O ponto que eu quero chegar é que a maioria dessas teorias da conspiração é muito parecida. Elas pegam alguns pequenos pontos que fazem sentido e criam toda uma história oculta por trás disso, normalmente usando alguns argumentos forçados em pontos que os autores não conseguem encaixar. Mas, se você for além desses pontos iniciais de cada uma dessas, vai encontrar diversas falhas. E, na maioria dessas teorias, existe uma fixação enorme por morte, inferno, coisas satânicas, etc. Esses temas são tão freqüentes que muitas teorias se repetem, mesmo sendo relacionadas a obras diferentes. 
Uma das teorias relacionadas a Bob Esponja é um exemplo clássico.
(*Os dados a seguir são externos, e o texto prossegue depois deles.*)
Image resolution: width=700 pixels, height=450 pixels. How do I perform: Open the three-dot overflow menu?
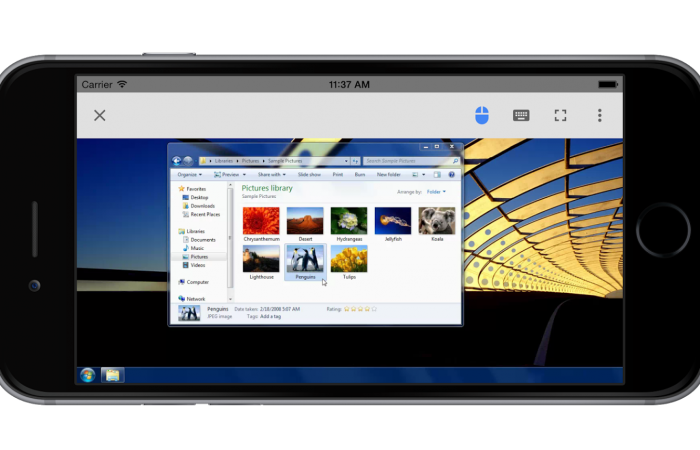(600, 115)
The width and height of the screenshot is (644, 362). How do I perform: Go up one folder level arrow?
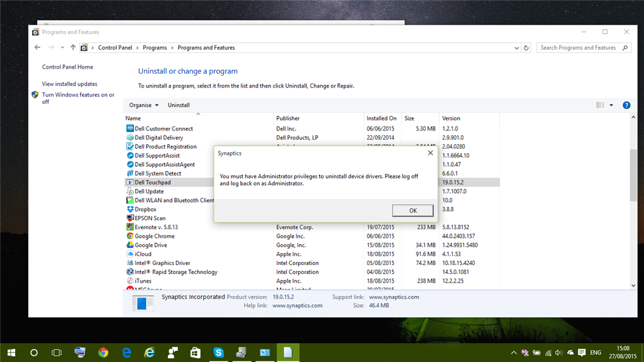(x=73, y=48)
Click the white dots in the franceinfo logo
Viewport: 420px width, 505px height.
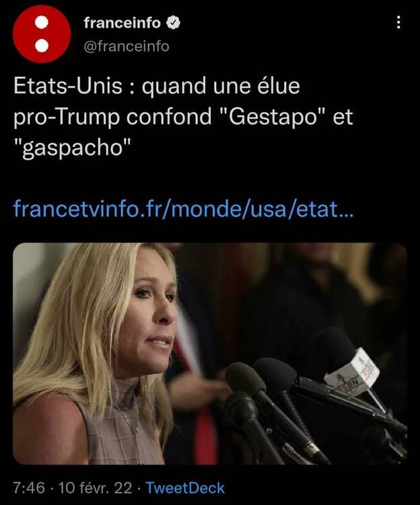click(42, 34)
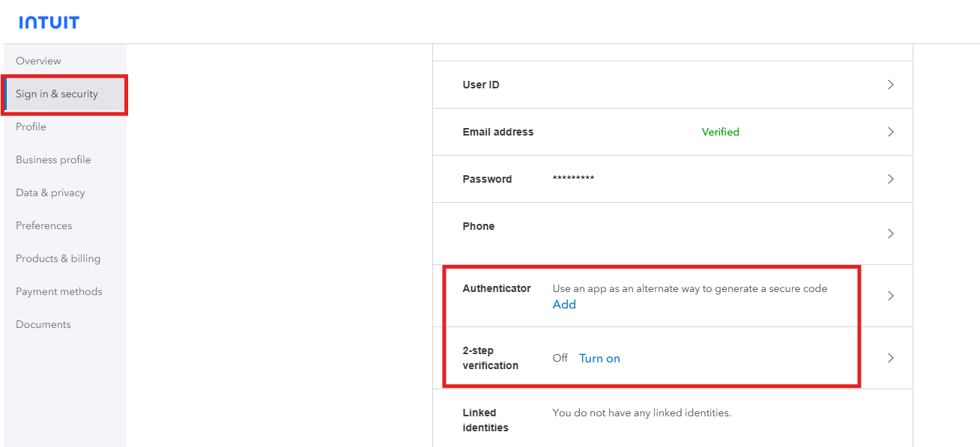Image resolution: width=980 pixels, height=447 pixels.
Task: Open Email address row chevron
Action: tap(891, 132)
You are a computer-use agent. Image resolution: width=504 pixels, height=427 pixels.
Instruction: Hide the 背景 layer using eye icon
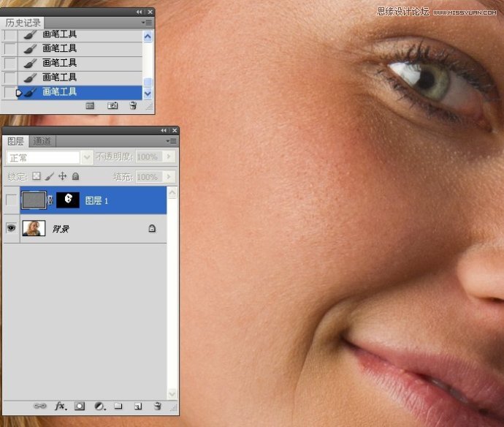click(x=11, y=228)
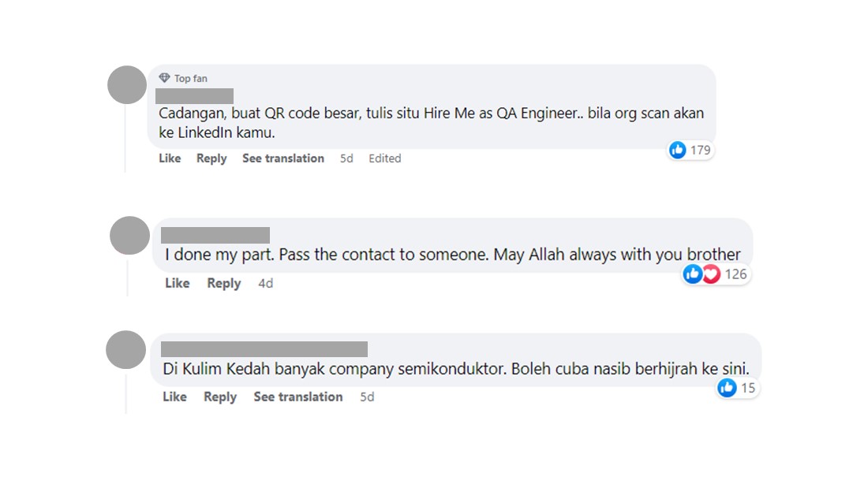Viewport: 868px width, 488px height.
Task: Open the avatar beside the 'I done my part' comment
Action: click(x=129, y=236)
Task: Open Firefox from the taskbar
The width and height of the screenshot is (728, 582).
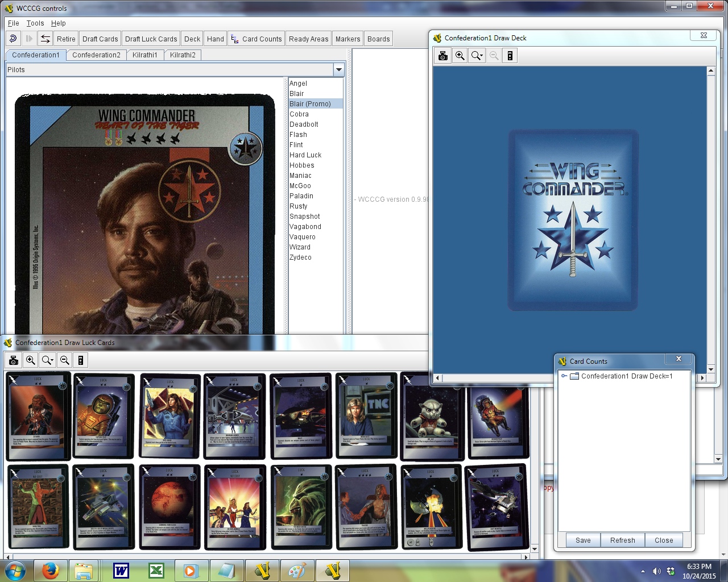Action: click(x=51, y=571)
Todos os personagens principais seriam personificações de um pecado capital (opa, familiar de novo?): Patrick (Preguiça); Lula Molusco (Ira); Seu Sirigueijo (Avareza); Plankton (Inveja); Gary (Gula); Sandy (Soberba); Luxúria (Bob Esponja). Aqui fica claro como a teoria tem alguns pontos forçados. Primeiro, me parece um exagero considerar Gary um dos personagens principais, ele entrou só para a lista encaixar. E o pior de tudo é considerar a luxúria para Bob Esponja. Segundo a teoria, “Luxúria, em uma definição mais correta, significa ‘amor excessivo dos outros’”. Não concordo com esse ponto (e o Priberam define luxúria como “Desejo de prazeres sensuais ou sexuais”), mas vamos admitir, por um momento, que essa definição também seja aceita. Se admitirmos isso, continuaria sendo um absurdo falar que o pecado capital da luxúria consiste em amor excessivo. Afinal, se os pecados capitais, que são usados no cristianismo (principalmente no catolicismo) condenassem o “amor excessivo”, não estariam condenando o próprio Deus deles (principalmente na figura Jesus, o filho) de um pecado capital? Logo, para mim fica claro que a luxúria do pecado está mais próxima da definição do Priberam.
Não estou querendo dizer aqui que todas as teorias da conspiração são infundadas (só a maioria!). Algumas criam uma elaborada rede de argumentos que encaixam muito bem. O melhor exemplo disso que eu tenho no momento é a Teoria da Pixar, que afirma que todos os filmes da Pixar fazem parte de um mesmo universo, e estão apenas separados no espaço e no tempo. Não vou explicar toda a teoria (novamente, daria um texto inteiro só para ela), mas ela tem vários pontos que encaixam de forma incrível, enquanto outros ainda são meio forçados (ex: os monstros de Monstros S.A. seriam o resultado da reprodução de seres humanos com outros animais, em uma tentativa de repovoar a Terra depois de Wall-E). Mas, no geral, a teoria é muito bem feita. O que não é o caso da teoria de Chaves, que é cheia de argumentos ilógicos, como veremos a seguir.

Contra-argumentos
Nessa parte, vou me dedicar a derrubar, um a um, todos os argumentos do autor da teoria de Chaves.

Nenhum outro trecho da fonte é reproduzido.